Près de 60% en moyenne des admissions proviennent d’une structure de médecine d’urgence (service d’accueil des urgences, Smur, etc.), mais « l’échantillon s’éparpille » selon les établissements entre 10% des admissions ayant cette origine jusqu’à près de 100%. Quelque 20% des établissements ayant répondu à l’enquête sur ce critère ont plus de 80% de leurs admissions en SSC qui proviennent des urgences mais 20% n’ont qu’un tiers ou moins de leurs admissions par ce biais. Par ailleurs, les admissions en SCC provenant de structures ambulatoires de psychiatrie — centre médico-psychologique (CMP), centre d’accueil thérapeutique à temps partiel (Cattp), etc. — sont « globalement marginales » (moins de 4%). D’autre part, si la majorité des établissements ont moins de 20% d’admissions en SSC par transformation d’une hospitalisation libre, une petite minorité d’établissements semble principalement admettre les patients en soins libres avec « conversion ultérieure » en SSC.

Fait notable, « le recours aux procédures dites »d’exception« est largement développé en ce qui concerne les admissions SDDE », a relevé François Courtot. La procédure correspondant à la règle générale en SDDE, « le mode d’admission »normal« [en soins à la demande d’un tiers (SDT) avec deux certificats médicaux initiaux] est désormais fortement minoritaire » (26% des admissions SDDE), souligne-t-il. Les modes « d’exception » (avec un seul certificat initial) prédominent avec des SDT urgents (SDTU) qui atteignent 40% des SDDE et les SPI environ 33%. Près d’un quart des établissements conservent au moins 40% d’admissions en SDT et pour certains, « peu nombreux », cette procédure demeure majoritaire. A contrario, un tiers des hôpitaux publics et privés répondants admettent de manière largement majoritaire en SDTU.
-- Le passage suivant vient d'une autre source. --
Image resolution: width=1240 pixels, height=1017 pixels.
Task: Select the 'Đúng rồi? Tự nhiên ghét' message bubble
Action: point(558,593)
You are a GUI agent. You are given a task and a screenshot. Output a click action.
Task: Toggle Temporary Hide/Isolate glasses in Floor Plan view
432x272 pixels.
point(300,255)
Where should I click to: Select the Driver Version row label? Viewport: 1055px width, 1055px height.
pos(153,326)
Le fort recours aux SPI pose (encore) question

Ce fort recours aux SPI était déjà pointé en 2017 par l’Institut de recherche et de documentation en économie de la santé (Irdes, lire notre article) et qualifié par des parlementaires auteurs d’un rapport sur le sujet en 2017, comme une « dérive » du dispositif et qui apparaît « davantage comme un expédient pour désengorger les services d’urgence » que comme la mesure exceptionnelle qu’elle est censée être dans l’esprit du législateur.
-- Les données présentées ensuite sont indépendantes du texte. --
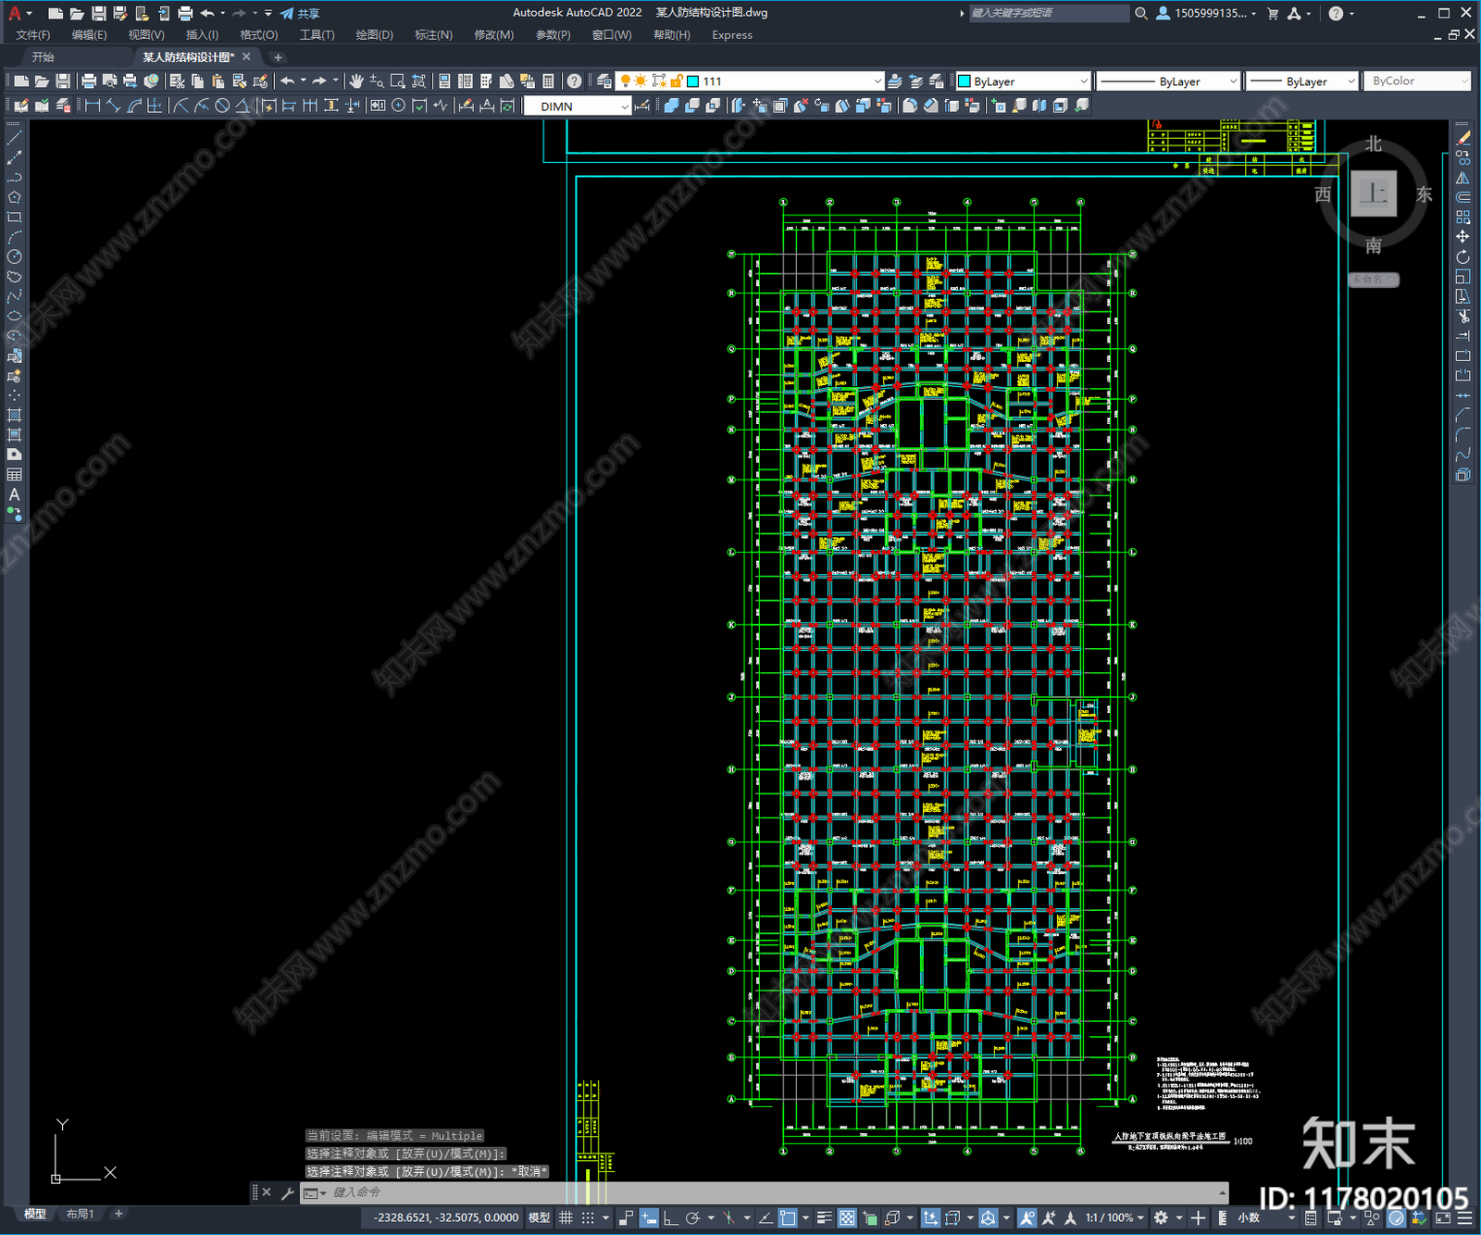Viewport: 1481px width, 1235px height.
Task: Choose the Multiline Text tool
Action: 14,494
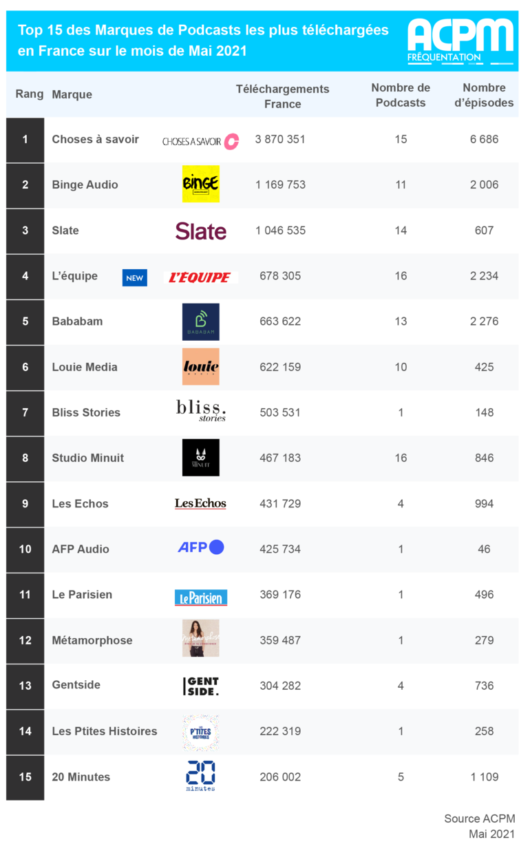Click the Bababam dark logo
This screenshot has width=530, height=855.
coord(201,321)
Sur les « périls imminents, il y a beaucoup de discussions », a poursuivi François Courtot, expliquant que les causes peuvent être doubles. « Soit une insuffisance de recherche des proches [par les professionnels présents aux urgences] — qu’elle soit voulue ou pas, parfois pour éviter à communiquer le nom du tiers au patient, a-t-il développé, soit une utilisation dans certains cas juridiquement abusive du péril imminent, pour éviter des SDRE, même si cela peut poser des problèmes quand le patient se trouve en programmes de soins par la suite. » Et de conclure qu’il y a « en tout cas certainement une forme d’abus de droit dans cette affaire ».
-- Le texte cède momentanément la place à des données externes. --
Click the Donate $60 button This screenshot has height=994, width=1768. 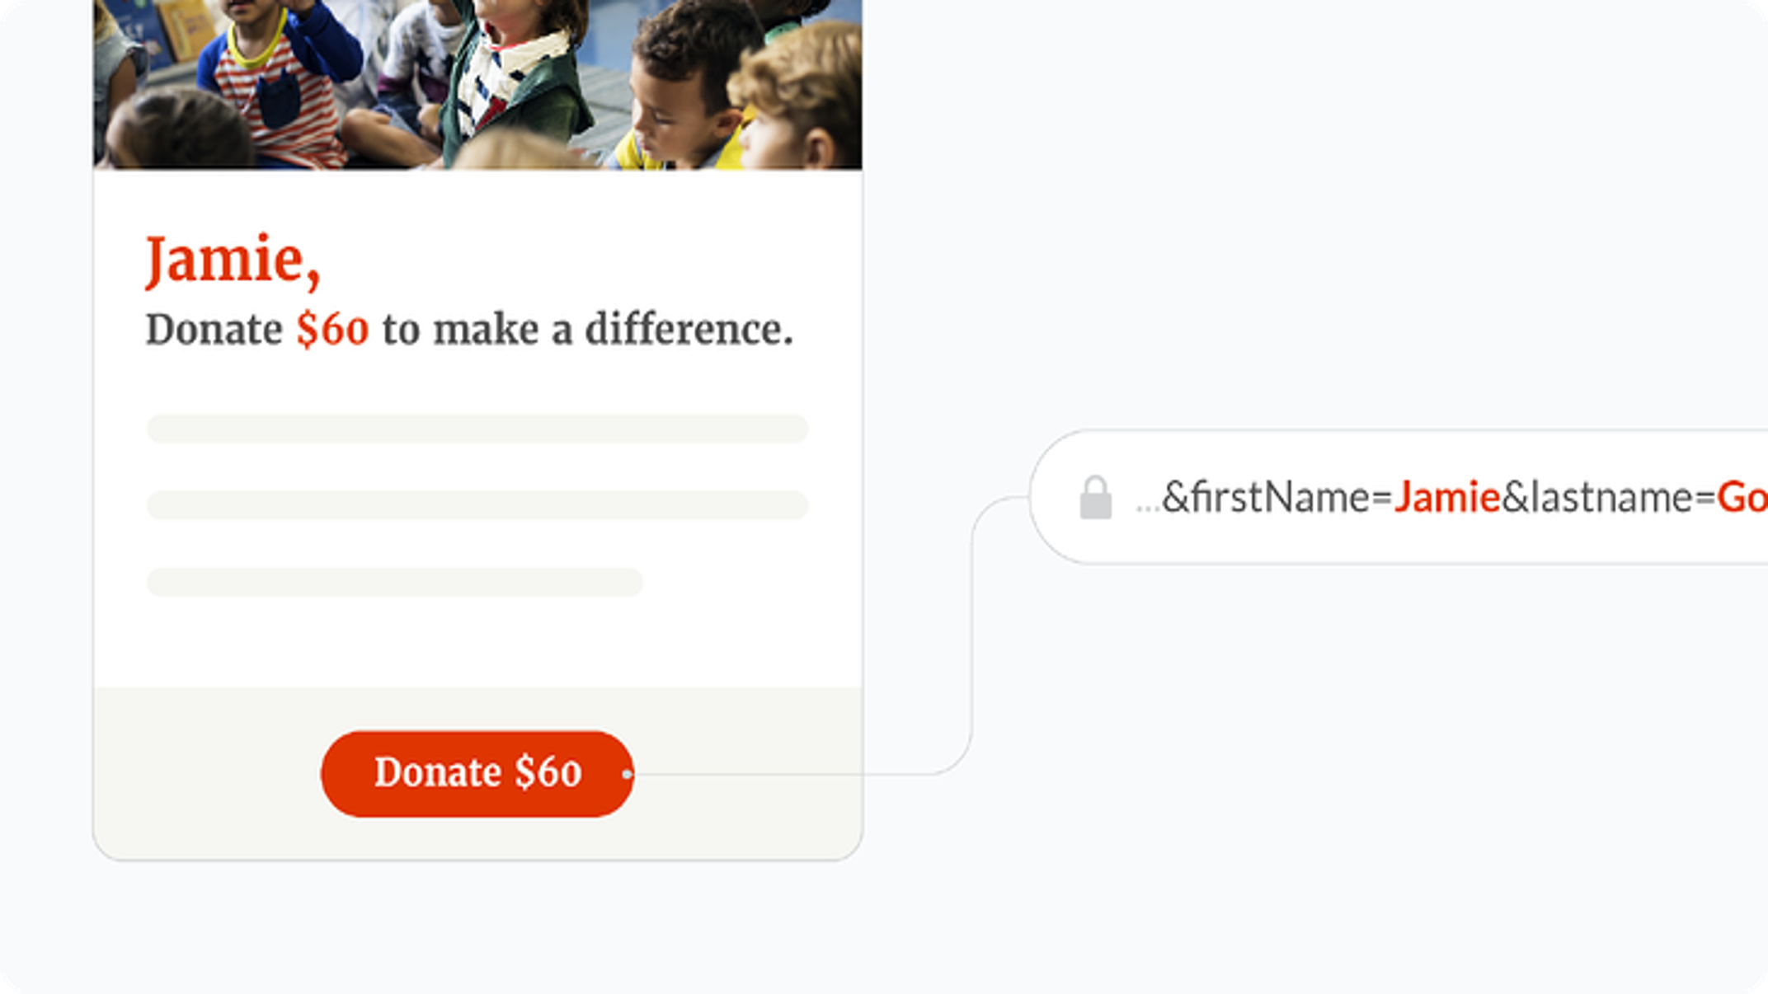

L’origine des certificats médicaux conduisant à une admission en soins sans consentement
 

* Rapport de la mission d’évaluation de la loi du 27 septembre 2013 relative aux droits et à la protection des personnes faisant l’objet de soins psychiatriques, corédigé par les députés Denys Robiliard (SER, Loir-et-Cher) et Denis Jacquat (Les Républicains, Moselle), février 2017.